The following XML snippet illustrates how to possibly represent this data model in XML. This section should be seen as experimental.

The XML schema is targeted at being relatively easy to use for XPath expressions in BPEL processes or elsewhere. The element and attribute have been abbreviated in order to minimze the length on the resulting document.
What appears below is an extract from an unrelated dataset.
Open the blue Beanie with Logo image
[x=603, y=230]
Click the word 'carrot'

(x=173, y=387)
This should have an positive impact on communication overhead and processing performance (of course, in reality also whitespace (linefeeds, indentation) should be left out).

The annotations used as examples are motivated by 0often used IAS properties.
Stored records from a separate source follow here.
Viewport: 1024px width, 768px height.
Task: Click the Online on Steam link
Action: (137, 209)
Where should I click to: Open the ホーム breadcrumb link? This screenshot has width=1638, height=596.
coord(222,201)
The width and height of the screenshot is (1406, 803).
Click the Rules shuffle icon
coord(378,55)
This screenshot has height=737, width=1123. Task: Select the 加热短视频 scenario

<RecordList xmlns="http://www.eclipse.org/smila/record" xmlns:id="http://www.eclipse.org/smila/id"
	xmlns:rec="http://www.eclipse.org/smila/record" xmlns:xsi="http://www.w3.org/2001/XMLSchema-instance"
	xsi:schemaLocation="http://www.eclipse.org/smila/record record.xsd ">
 
	<Record version="1.0">
		<id:ID version="1.0">
			<id:Source>share</id:Source>
			<id:Key>some.html</id:Key>
		</id:ID>
		<A n="mimetype">
			<!-- IAS retrieval filter: annotation attached to attribute, valid for complete attribute value -->
			<An n="filter">
				<V n="type">exclude</V>
				<An n="values">
					<V>text/plain</V>
					<V>text/html</V>
				</An>
			</An>
			<L>
				<V>text/html</V>
				<V st="appl:Mimetype">text/html</V>
			</L>
		</A>
		<A n="filesize"><!-- single numeric value attribute -->
			<L>
				<V t="int">1234</V>
			</L>
		</A>
		<A n="trustee"><!-- multivalued attribute without annotation for each value -->
			<L>
				<V>group1</V>
				<V>group2</V>
			</L>
		</A>
		<A n="topic"><!-- multivalued attribute with simple values with annotations -->
			<An n="importance"><!-- IAS query boost factor, refers to complete attribute -->
				<V>4.0</V>
			</An>
			<L>
				<V>Eclipse</V><!-- first value -->
				<An n="sourceRef"><!-- part of IAS textminer info for first value-->
					<V n="attribute">fulltext</V>
					<V n="startPos">37</V>
					<V n="endPos">42</V>
				</An>
				<An n="sourceRef">
					<V n="attribute">fulltext</V>
					<V n="startPos">137</V>
					<V n="endPos">142</V>
				</An>
				<An n="importance"><!-- extra IAS query boost factor for first value -->
					<V>2.0</V>
				</An>
			</L>
			<L>
				<V>SMILA</V><!-- second attribute value -->
				<An n="sourceRef"><!-- following annotations refer to second value -->
					<!-- similar to above -->
				</An>
			</L>
		</A>
		<A n="author"><!-- "set of aggregates" -->
			<O>
				<A n="firstName">
					<L>
						<V>Igor</V>
					</L>
				</A>
				<A n="lastName">
					<L>
						<V>Novakovic</V>
					</L>
				</A>
			</O>
			<O st="appl:Author">
				<A n="firstName">
					<L>
						<V>Georg</V>
					</L>
				</A>
				<A n="lastName">
					<L>
						<V>Schmidt</V>
					</L>
				</A>
			</O>
		</A>
 
		<An n="action">
			<V>update</V>
		</An>
 
		<Attachment>content</Attachment><!-- just a marker that an attachment exists in attachment store? -->
		<Attachment>fulltext</Attachment>
	</Record>
</RecordList>

Some notes

  • <L> can contain multiple <V>, if the single values do not have annotations
  • The st attribute in <L> and <O> means some application specific "semantic" type while the t attribute in <V> means the native datatype of this value.
  • The version attribute is for parsers todo conversion between older XML formats and the current supported format if necessary.
  • The data model will be extended later to support XML streaming of user-definable object types, either as attribute values or in an extra part of the record.